S. T. Joshi: H. P. Lovecraft - Leben und Werk Band 2 (Buch)

S. T. Joshi
H. P. Lovecraft - Leben und Werk Band 2
(1925-1937)
(I am Providence - The Life and Times of H. P. Lovecraft)
Übersetzung: Andreas Fliedner
Titelbild: benswerk
Golkonda, 2020, Hardcover, 670 Seiten, 39,90 EUR

Rezension von Carsten Kuhr

Der „Einsiedler von Providence“, so zumindest nennen viele H.P. Lovecraft - ohne ihn wohl wirklich zu kennen oder sorgfältig recherchiert zu haben. S. T. Joshi nimmt sich in diesem zweiten, erneut umfangreichen Band der Zeit zwischen 1925 und 1937 an.

Nach seinem Aufenthalt in New York und der Ehe mit Sonia Greene (von der er sich trennt), kehrt Lovecraft in sein geliebtes Providence in Rhode Island zurück. Hier pflegt er seinen umfangreichen Briefwechsel mit seinen Schriftsteller-Freunden, hier findet er Zeit und Muse für neue Texte und hier arbeitet er nicht nur als Autor, sondern auch als Lektor, Ghostwriter und Herausgeber.

Entgegen der landläufigen Meinung war Lovecraft beileibe kein menschenscheuer Einsiedler.

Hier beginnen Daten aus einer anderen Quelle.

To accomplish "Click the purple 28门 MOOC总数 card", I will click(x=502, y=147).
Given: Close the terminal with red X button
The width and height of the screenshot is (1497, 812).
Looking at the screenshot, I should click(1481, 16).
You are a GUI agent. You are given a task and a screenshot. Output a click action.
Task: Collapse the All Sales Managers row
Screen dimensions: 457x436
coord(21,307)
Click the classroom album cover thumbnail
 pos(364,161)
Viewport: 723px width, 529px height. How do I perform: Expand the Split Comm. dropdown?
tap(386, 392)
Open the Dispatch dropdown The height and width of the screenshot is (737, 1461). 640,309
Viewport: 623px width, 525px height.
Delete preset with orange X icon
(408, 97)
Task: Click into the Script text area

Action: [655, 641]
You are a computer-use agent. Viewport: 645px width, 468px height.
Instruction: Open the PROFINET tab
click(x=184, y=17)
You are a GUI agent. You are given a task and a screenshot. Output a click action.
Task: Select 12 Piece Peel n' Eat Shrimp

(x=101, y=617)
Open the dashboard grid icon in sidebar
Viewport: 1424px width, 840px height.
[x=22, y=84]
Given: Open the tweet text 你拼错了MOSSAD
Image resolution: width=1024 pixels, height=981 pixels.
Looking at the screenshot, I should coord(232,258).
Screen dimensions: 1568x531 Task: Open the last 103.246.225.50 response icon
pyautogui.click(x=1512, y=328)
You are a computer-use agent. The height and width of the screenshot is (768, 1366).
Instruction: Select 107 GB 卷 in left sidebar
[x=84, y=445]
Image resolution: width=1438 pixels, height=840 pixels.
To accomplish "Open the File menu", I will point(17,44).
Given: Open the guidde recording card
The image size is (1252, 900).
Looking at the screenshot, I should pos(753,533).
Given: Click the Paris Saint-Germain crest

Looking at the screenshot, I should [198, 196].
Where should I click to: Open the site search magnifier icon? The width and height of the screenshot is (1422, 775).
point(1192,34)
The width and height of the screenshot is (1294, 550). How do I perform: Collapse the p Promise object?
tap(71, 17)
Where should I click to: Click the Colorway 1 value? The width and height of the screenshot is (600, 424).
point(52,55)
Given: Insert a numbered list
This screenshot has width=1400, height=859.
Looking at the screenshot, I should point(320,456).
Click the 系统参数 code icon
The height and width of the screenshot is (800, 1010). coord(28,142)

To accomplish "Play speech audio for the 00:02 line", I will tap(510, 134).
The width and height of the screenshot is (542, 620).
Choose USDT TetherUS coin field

Er pflegte nicht nur mit weit über 50 verschiedenen Gleichgesinnten einen regen Gedankenaustausch mittels Briefen, immer wieder er auch besuchte er einzelne seiner Freunde.

In dieser Zeit entstanden die wohl bedeutendsten Werke aus seiner Feder; „Die Farbe aus dem All“, „Der Fall Charles Dexter Ward“ etwa wurden damals verfasst. Erstaunlich ist, dass Lovecraft selbst seine Erzählungen nie unter dem Oberbegriff „Cthulhu Mythos“ zusammengefasst sondern immer von seinem „Arkham Zyklus“ gesprochen hat.

1937 starb Lovecraft dann an Krebs.

Joshi beleuchtet aber auch die Zeit nach Lovecrafts Tod.

August Derleth und Donald Wandrei gründeten „Arkham House“, einen Spezialverlag in dem sie die Werke ihres verstorbenen Freundes neu auflegten - und so erst dazu beitrugen, dass Lovecrafts Oeuvre einer breiteren, gehobeneren Leserschicht bekannt wurde.


Die Pulps, in denen Lovecraft und seine Freunde publizierten, waren, wie bekannt, auf billigem, stark holzhaltigem Papier gedruckt, richteten sich an eine Käuferschicht, die die kurze Ablenkung vom tristen Alltag suchte. Entsprechend wurden die Periodika, in denen Lovecraft veröffentlichte, nach der Lektüre zumeist im Müll entsorgt. Erst die Sammlung in deutlich teueren, aber damit natürlich auch eine andere Käuferschicht ansprechenden gebundenen Büchern sorgte dafür, dass Namen wie Lovecraft oder C. A. Smith überhaupt einem größeren Publikum bekannt wurden.

Joshi geht in seiner Biographie auch auf die negativen Charakterzüge des Autors ein. Er galt als Antisemit und Rassist, wobei Beides zur damaligen Zeit weit verbreitet und in gewissen Kreisen Usus war. Daneben stellt Joshi uns Lovecraft als freundlichen, humorvollen Mann vor, der für seine Freunde da war, ihnen immer mit Rat und Tat zur Seite stand.

Die Entstehungsgeschichte der Werke, die mittlerweile Jeder am Genre Interessierte kennen muss, ist durchaus kurzweilig aufbereitet und ihre Aufnahme und Wirkung auf die Leserschaft wird verdeutlicht. Dabei liest sich die Biographie nie trocken oder langatmig, wenn man auch so manches Mal vom immensen Wissen des Verfassers über Lovecraft schier erschlagen wird.

Verglichen mit den anderen Sekundärwerken zu Howard P. Lovecraft bekommt der Käufer hier ein sehr ausführlich, minutiös recherchiertes Werk an die Hand, das sich allerdings in erster Linie an Literaturwissenschaftler und ernsthaft Interessierte, weniger an „normale“ Leser und Fans richtet.

Joshi zeigt uns den Menschen hinter dem Werk, er präsentiert uns, akribisch recherchiert, die Entstehungsgeschichte der bekannten Storys und versucht zu begründen, warum diese bis heute ihre Leser in ihren Bann ziehen und Generationen von zumeist gescheiterten Nachahmern angezogen haben, und lässt den Autor selbst, zitiert aus dessen Korrespondenz, zu Wort kommen.